Examine both sides of the door carefully. On one side, the glass door panel will be held in by caulk and wood beads (trim). You will be able to see nail holes in the trim around the glass, and there will be clear joints between the trim and the rest of the door. On the other side, the trim is actually part of the door. You will only be working on the side that is removable, which is where you see the nails and/or caulk.

Cut away the caulk surrounding the glass and wood bead using your utility knife. Work carefully so you do not damage the trim.

Pry the wood beads away from all four sides of the glass using a hammer and chisel. Remove the nails from these wood trim pieces and set them aside for reuse.

Remove the existing glass panel from the door. It is best to wear gloves, and always use caution when handling glass. Wrap the glass in newspaper and tape it tightly shut before disposing of it.
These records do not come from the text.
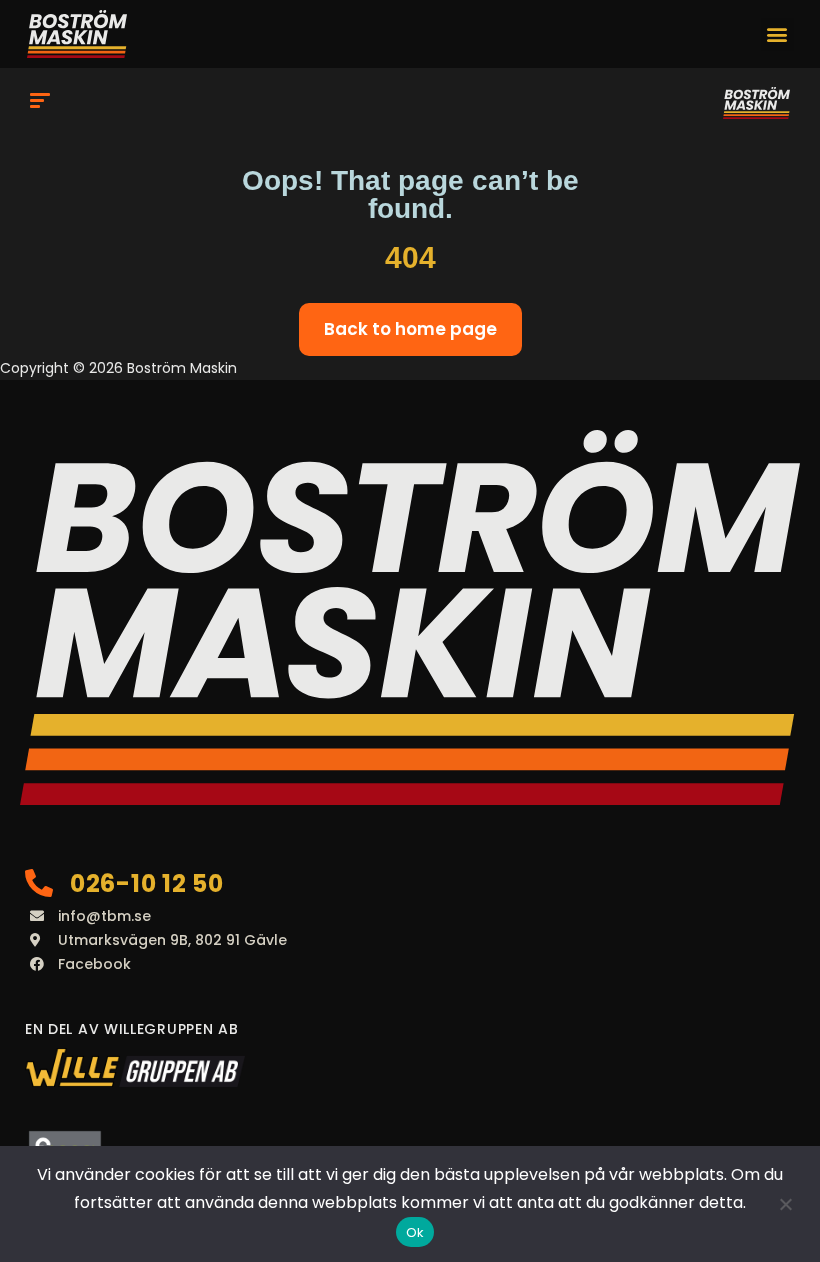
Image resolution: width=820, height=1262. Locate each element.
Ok (415, 1232)
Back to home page (410, 329)
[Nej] (785, 1204)
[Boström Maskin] (756, 103)
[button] (777, 34)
Purchase a new piece of glass that is the same thickness as your old glass. You will need glass that is 1/8-inch smaller than the opening, both vertically and horizontally. For added safety, choose laminate or tempered glass. These materials will break into many small pieces if damaged, unlike regular glass, which can break into dangerous shards. You can purchase this material at a home improvement or hardware store. Masonite also offers specialty designer glass panels on its website.

Set the new panel into the opening. Use a clear silicone to caulk the glass into place.

Replace the wood trim and nail it into place using small finish nails. Remember that you are not trying to secure the trim to the glass. Instead, angle the nails so they penetrate the wood around the glass.